Humorkritik | Dezember 2022
Dezember 2022
»Zwei ähnliche Gesichter, von denen keines für sich allein lächerlich wirkt, reizen gemeinsam durch ihre Ähnlichkeit zum Lachen.«
Blaise Pascal

Gute Laune durch schlechte Laune
Für Finnen scheint »der Grump« etwas Ähnliches zu sein wie der Grinch, nur ohne Weihnachten: ein verdrossener älterer Herr, der Pelzmütze trägt, auf seinem Hof in der Einöde lebt und am liebsten seinen Mitmenschen den Tag verdirbt, u. a. seinen beiden Söhnen in Helsinki. Das einzige irritierend Unfinnische an ihm ist, dass er zwar trinkt, aber nur Milch. Es gibt eine Romanreihe über den Grump – im Original sehr eingängig »Mielensäpahoittaja« benannt – und einige Filme, der neueste stammt von Mika Kaurismäki und spielt großteils in Deutschland.
»Der Grump – auf der Suche nach dem Ford Escort« führt den Alten nach einem Tagtraum und einem daran anschließenden Autounfall erst ins Internet seines Nachbarn, wo er nach genau dem Modell sucht, das er über vierzig Jahre lang gefahren hat – »ein Ford Escort, 1972, weinrot!« – und dann nach Saksa (so der putzige finnische Name für Deutschland). Was als Fish-(bzw. Finn’)-out-of-Water-Komödie startet – die Schwierigkeiten einer Flughafenkontrolle, Kartoffeln im Handgepäck, sprachliche Probleme, die den Grump statt zu seinem ersehnten Ford Escort zu einem Hamburger Escort-Service führen – gerät bald zum Familienfilm: Der nach Deutschland ausgewanderte Bruder taucht auf und kutschiert den Grump gegen dessen Willen per Wohnwagen Richtung Gebrauchtwagenhändler, die beiden Söhne aus Helsinki bekommen ihre je eigene Geschichte, und schließlich gibt es noch des Bruders Tochter in Magdeburg, mit der ebenfalls eine Versöhnung angeleiert werden will. Eine tödliche Krankheit des Bruders muss auch noch rein, damit die alten Männer sich am Krankenhausbett endlich einmal aussprechen können.

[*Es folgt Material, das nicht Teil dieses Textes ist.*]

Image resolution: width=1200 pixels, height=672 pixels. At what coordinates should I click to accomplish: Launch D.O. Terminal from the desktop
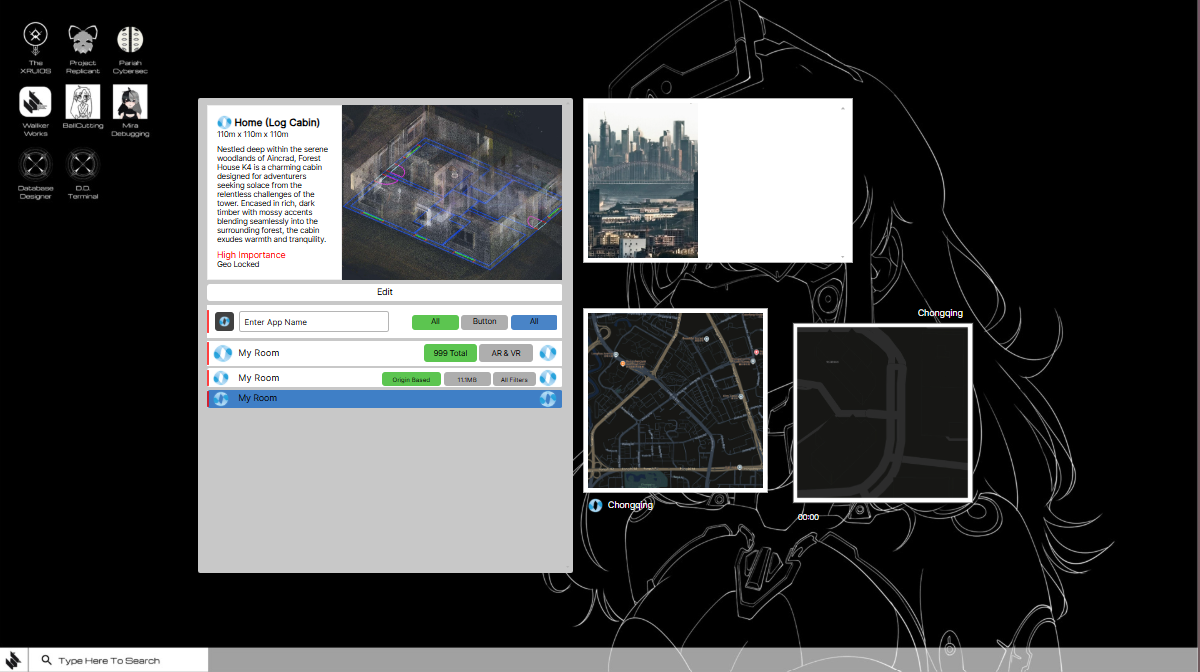point(83,163)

So vorhersehbar manche Entwicklung ist (Frau + Übelkeit = Schwangerschaft), so simpel lösen sich die meisten der Filmprobleme. Scheitert die Kommunikation des einen Grump-Sohnes mit den Kindern, weil diese die ganze Zeit am Handy kleben bzw. »auf TikkitiTokkitiTipTop«, dann muss man sie nur mal ins Kino schicken und gemeinsam das Fahrrad reparieren, schon klappt’s wieder. Verliert der zweite Sohn Job und Familienvermögen bei einem schlechten Investment (»Schatz, wir werden die nächsten Jahre Merlot trinken müssen«), so genügt ein wenig Reue und Auszeit auf dem väterlichen Hof, schon kommt die belogene Gattin wieder zur Besinnung, bringt eine schöne Flasche Billigwein mit und freut sich auf das gemeinsame Leben in einer kleineren Wohnung. Am Schluss sitzt die ganze Sippe friedlich um den Gartentisch, keiner ist keinem mehr böse, und alle haben es gut gemeint.
Eine lahme Sache also? Nein, denn nette Szenen gibt es doch einige. Der Grump möchte 22 000 Euro abheben, um seinen Ford in bar zu bezahlen, worauf die Bankberaterin verlegen wird: »Entschuldigung, bei einer so hohen Summe müssen wir wissen, wofür Sie das Geld benötigen. Drogenhändler verwenden ja auch Bargeld.« – »Gut. Dann schreiben Sie, ein alter Mann hat 20 000 Euro abgehoben, um Drogen zu kaufen. Er war immer anständig, bis ihn eines Tages doch die Versuchung übermannte.« Nur an der titelgebenden Grumpiness hapert es, meist bleibt der Pelzmützenheld stoisch. Selbst als am Ende – Achtung, Heckspoiler-Alert – sein neu gekaufter Oldtimer im Meer versinkt, kostet das den Grump nur einen bestürzten Gesichtsausdruck, dann ein Grummeln und ein Schulterzucken. So macht schlechte Laune gute Laune.